O fichamento das quatro professoras, tratadas como “elementos”, está registrado no volume 20° do IPM da Paraíba. Na ficha de uma delas consta:

“Iveline Lucena da Costa (filiação) Histórico. Pertencia ao Departamento de Educação Fundamental da CEPLAR. Comparecia à concentração camponesa no interior (Itapororoca-Sapé). Ideias extremistas da esquerda. Integrava a equipe de alfabetização, responsável pela elaboração de 18 lições de conscientização de conteúdo subversivo, esta denunciada atuava no meio escolar. Referido elemento foi punido de acordo com os arts. 7° e 10° do Ato Institucional, conforme relação anexa ao Ofício Secreto”.

Iveline, nascida em Bananeiras(PB), em 1939, era uma pessoa doce, afável, carinhosa. Formada em Letras Neolatinas, concluiu o curso de Orientação Educacional. Demitida no Brasil, viajou em 1970 para o Chile e trabalhou na Universidade de Concepción, depois de casar, em Santiago, com Tarcísio Lage, um jornalista mineiro, também exilado. De lá, foi para a Inglaterra, onde obteve o diploma de educação na Universidade de Londres. Passou ainda uma pequena temporada na Suíça e se radicou definitivamente na Holanda, trabalhando como tradutora e locutora na Rádio Nederland.

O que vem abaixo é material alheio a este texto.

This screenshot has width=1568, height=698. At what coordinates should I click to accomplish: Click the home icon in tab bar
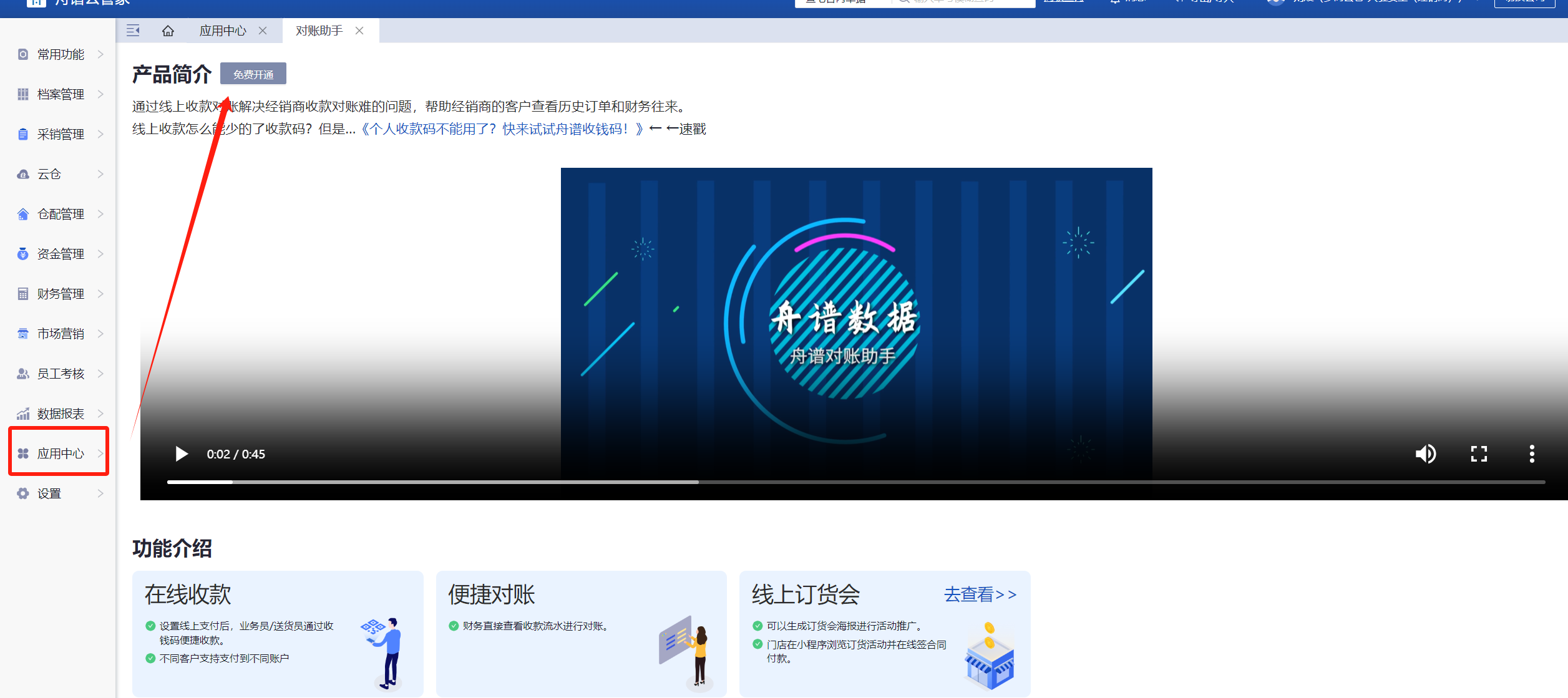(168, 31)
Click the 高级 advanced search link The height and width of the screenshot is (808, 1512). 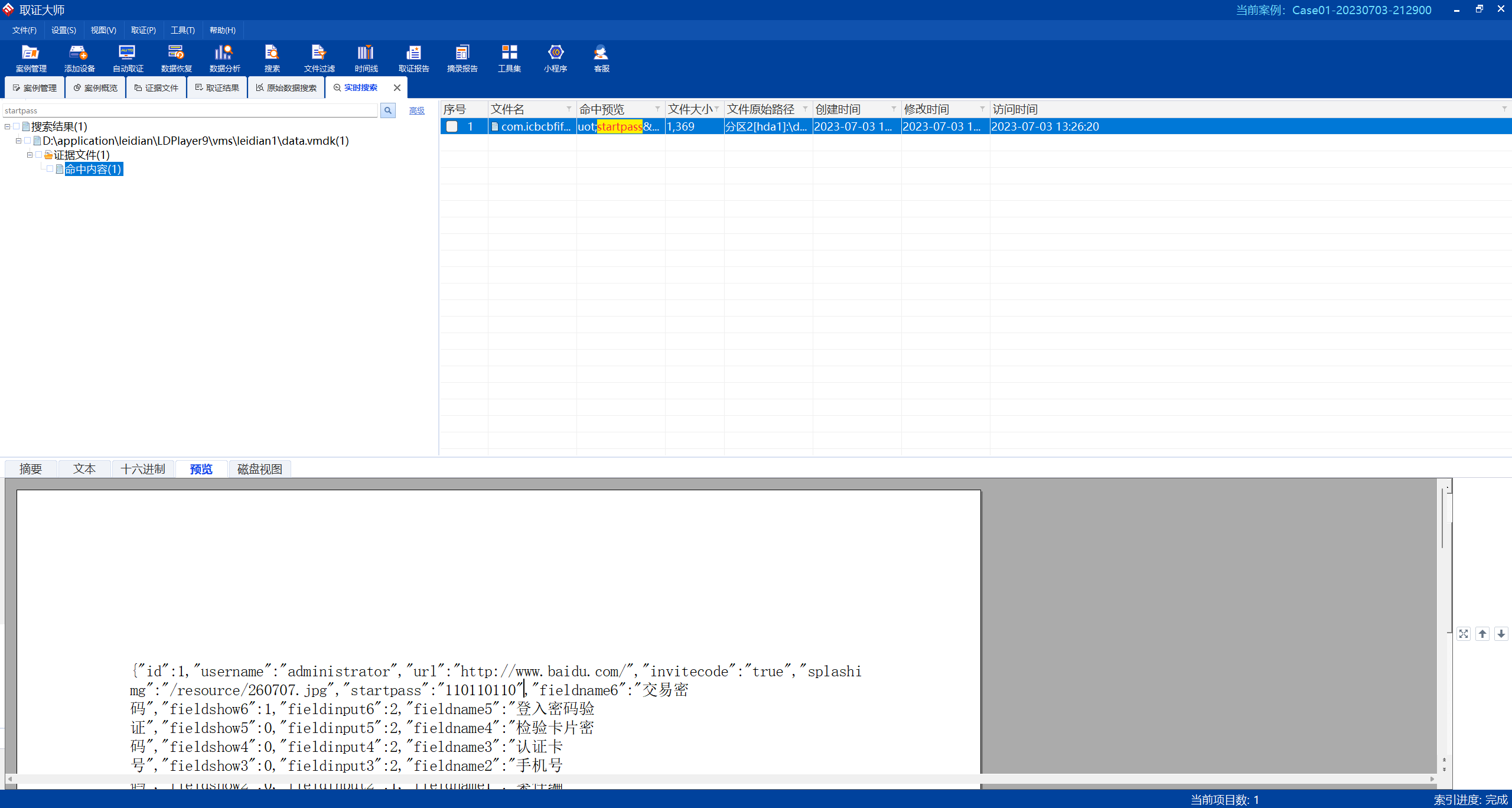click(416, 110)
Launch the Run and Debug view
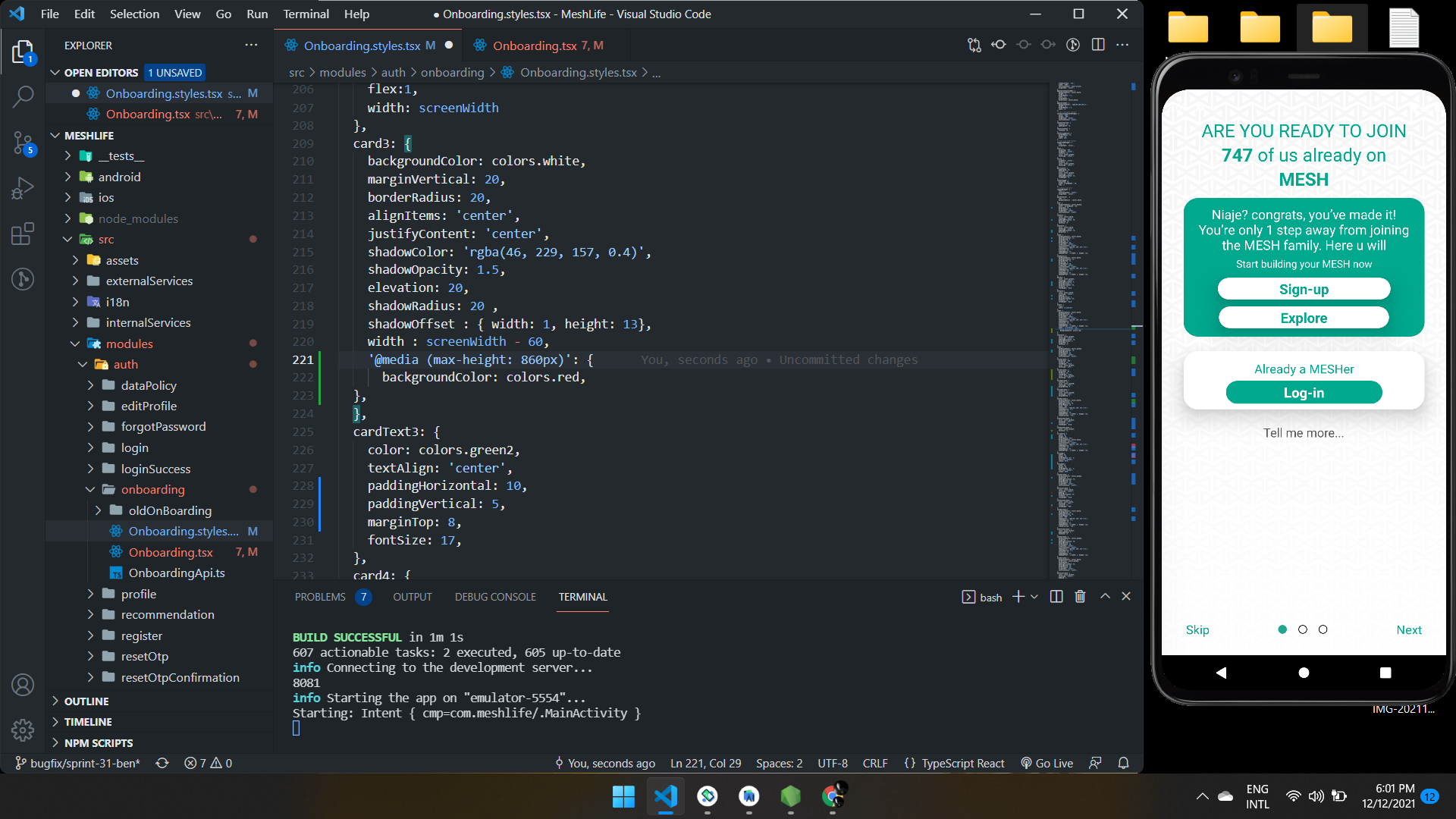Screen dimensions: 1456x819 pos(22,187)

No início de setembro, Iveline se despediu da vida. Na cerimônia de cremação, a qual compareci, falaram seus dois filhos, seu marido, o fotógrafo Sebastião Salgado e vários alunos holandeses que aprenderam o português com Iveline.

– Ela se integrou na sociedade holandesa, falava um holandês perfeito, mas manteve suas raízes brasileiras – disse Américo. Para o outro filho, Gustavo, sua mãe detestava preconceitos e era um exemplo de tolerância. Tarcisio destacou que, embora tivessem concepções diferentes sobre Deus – Iveline vivia sua religiosidade intensamente – numa coisa estavam de acordo: Deus é uma das criações mais interessantes do homem.

Iveline nunca deixou de ser, ao longo de toda sua vida, uma alfabetizadora. Janalívia Carneiro, que mora na Holanda e acompanhou de perto, nos últimos anos, as atividades da amiga, disse:

– Ela era uma espécie de embaixatriz da cultura brasileira na Holanda, organizou mostras de filmes brasileiros, deu aulas de português na Universidade do Povo (Volsksuniversiteit), fazendo seus alunos conhecerem a poesia, a literatura e a música brasileira.

Eram quatro mulheres, quatro alfabetizadoras: Dorinha, Lígia, Heloísa e Iveline. No final da semana passada, uma delas, Iveline (1939-2012) nos deu seu último adeus, ao som de “Luar do Sertão” cantado por Maria Bethânia. Saudades da amiga. Fica aqui o registro de sua passagem pelo planeta.

*José Ribamar Bessa Freire é professor, coordena o Programa de Estudos dos Povos Indígenas (UERJ) e pesquisa no Programa de Pós-Graduação em Memória Social (UNIRIO).

Enviada por José Carlos para Combate ao Racismo Ambiental.